When I started thinking about this question, seven different
answers came to my mind. Some of those answers seem more interesting or
correct than others.
One: Maybe Git is fast simply because it's a DVCS.
There's probably some truth here. One of the main benefits
touted by the DVCS fanatics is the extra performance you get when everything is
But this answer isn't enough. Maybe it explains why Git is
faster than Subversion, but it doesn't explain why Git is so often described as
being faster than the other DVCSs.
Two: Maybe Git is fast because Linus Torvalds is so smart.
This might very well be correct. But it's not interesting.
Fine. So Linus is smarter than all of us. But how did he
use those smarts to make Git so fast? What are the details?
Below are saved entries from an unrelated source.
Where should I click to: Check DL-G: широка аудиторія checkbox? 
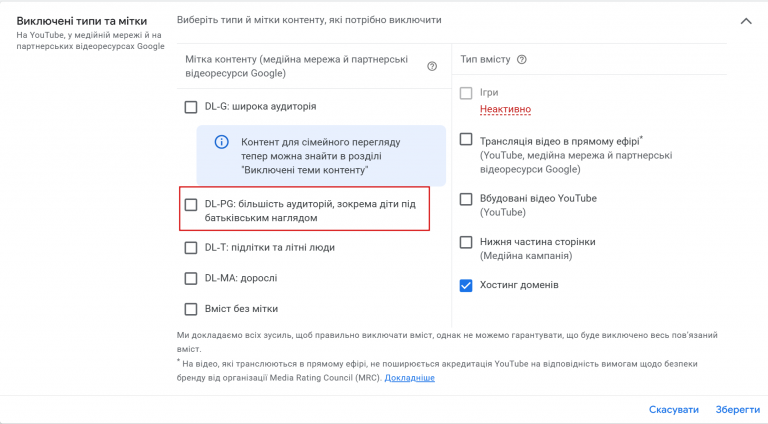tap(191, 106)
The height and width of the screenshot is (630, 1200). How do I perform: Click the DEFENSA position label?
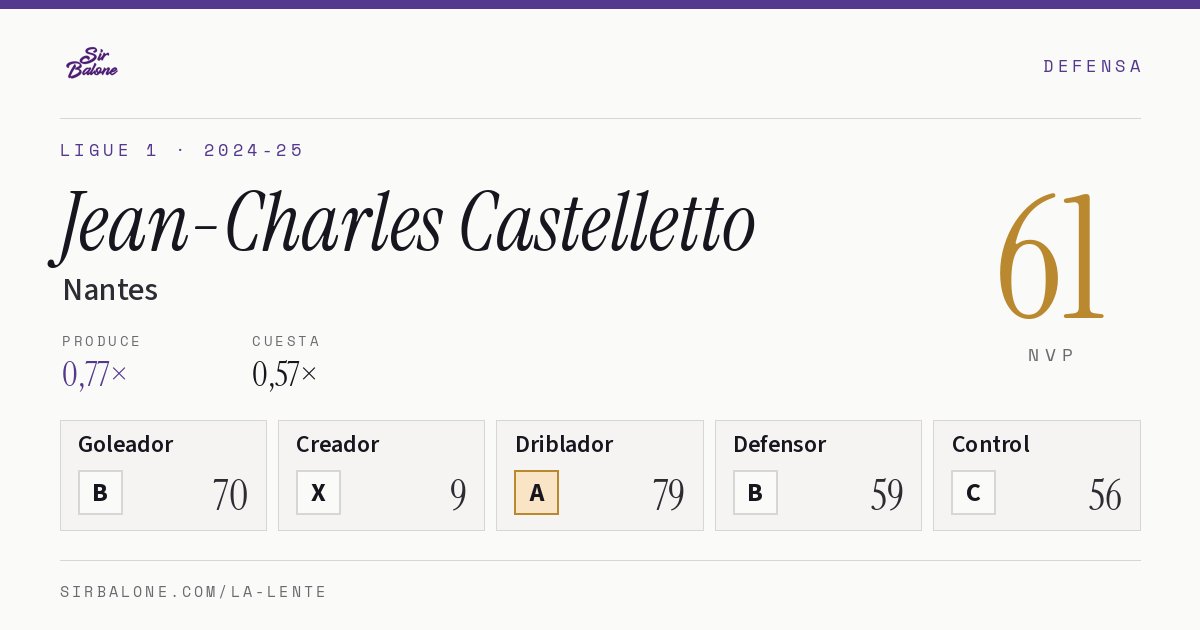point(1092,66)
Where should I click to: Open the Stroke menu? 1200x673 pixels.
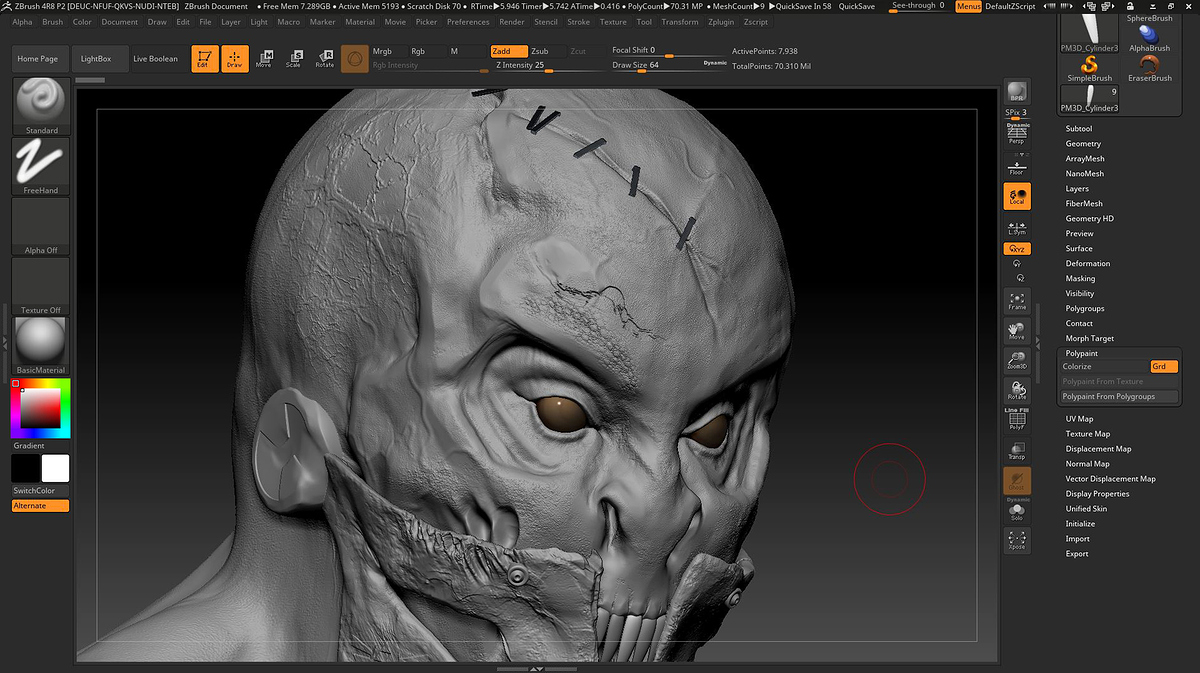point(578,22)
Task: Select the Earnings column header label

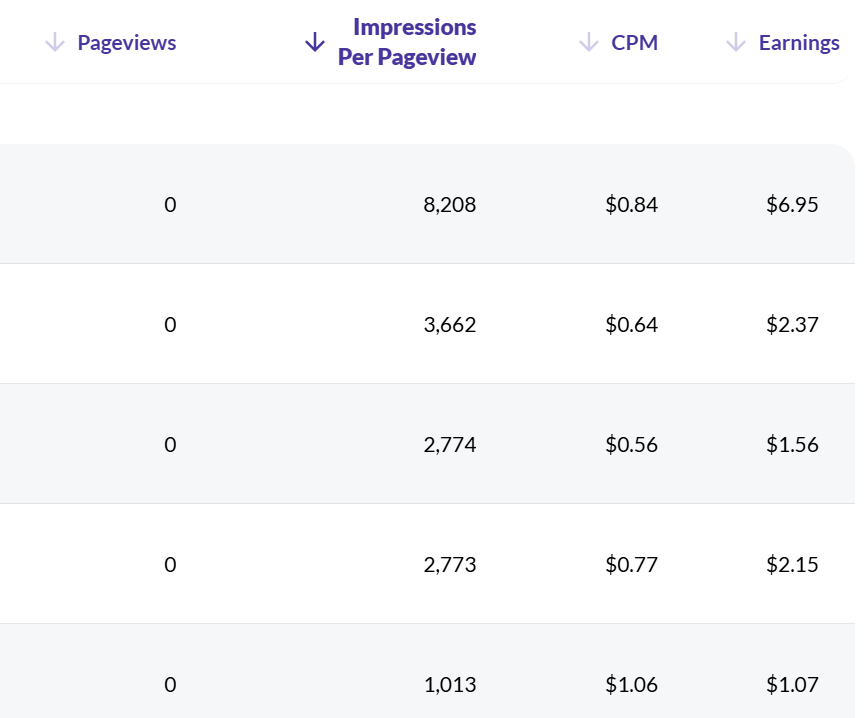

Three: Maybe Git is fast because it's written in C instead of one of those
newfangled higher-level languages.
Nah, probably not. Lots of people have written fast
software in C#, Java or Python.
And lots of people have written really slow software in
traditional native languages like C/C++. Adobe writes most of their stuff in
C++, and they don't have any trouble making sure that release N+1 is slower
than release N.
Four: Maybe Git is fast because being fast is the primary goal for Git.
This is another one of those high-level answers that is probably
correct but doesn't have the kind of details about which I am curious.
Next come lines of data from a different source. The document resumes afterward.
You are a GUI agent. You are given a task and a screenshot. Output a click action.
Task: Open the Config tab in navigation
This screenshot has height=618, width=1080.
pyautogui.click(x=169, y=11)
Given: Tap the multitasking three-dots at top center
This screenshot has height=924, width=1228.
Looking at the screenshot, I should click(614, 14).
Still. Take some time to read through the archives of the Git developers
mailing list. These people spend a LOT of time talking about performance
Five: Maybe Git is fast because it does less.
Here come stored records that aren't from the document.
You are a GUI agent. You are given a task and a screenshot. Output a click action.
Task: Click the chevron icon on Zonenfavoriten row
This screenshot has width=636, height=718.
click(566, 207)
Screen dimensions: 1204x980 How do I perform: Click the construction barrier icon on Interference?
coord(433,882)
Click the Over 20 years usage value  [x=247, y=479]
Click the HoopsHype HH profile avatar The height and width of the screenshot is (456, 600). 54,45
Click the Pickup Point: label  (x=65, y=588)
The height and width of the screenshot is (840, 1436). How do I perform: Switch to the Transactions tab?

One of my favorite recent blog entries is this
piece which claims that the way to make code faster is to have it do less.
Predictably, people came out of the woodwork to say how
wrong this guy was. That's what happens to almost any blog entry about
performance tuning or optimization. Readers ignore anything correct in the
article and quibble about little stuff.
But this guy was essentially correct. One way to make
software faster is to make it do less.
For example, the way you get something in the Git index is
you use the "git add" command. Git doesn't scan your working copy for changed
files unless you explicitly tell it to. This can be a pretty big performance
win for huge trees. Even when you use the "remember the timestamp" trick,
detecting modified files in a really big tree can take a noticeable amount of
Or maybe Git's shortcut for handling renames is faster than
doing them more
correctly like Bazaar does.
Six: Maybe Git is fast because it doesn't use much external code.
Very often, when you are facing a decision to use somebody
else's code or write it yourself, there is a performance tradeoff. Not always,
but often. Maybe the third party code is just slower than the code you could
write yourself if you had time to do it. Or maybe there is an impedance
mismatch between the API of the external library and your own architecture.
This can happen even when the library is very high quality.
For example, consider libcurl. This
is a great library. Tons of people use it. But it does have one
problem that will cause performance problems for some users: When using
libcurl to fetch an object, it wants to own the buffer. In some situations,
this can end up forcing you to use extra memcpys or temporary files. The
reason all the low level calls like send() and recv() allow the caller to own
the loop and the buffer is because this is the best way to avoid the need to
make extra copies of the data on disk or in memory.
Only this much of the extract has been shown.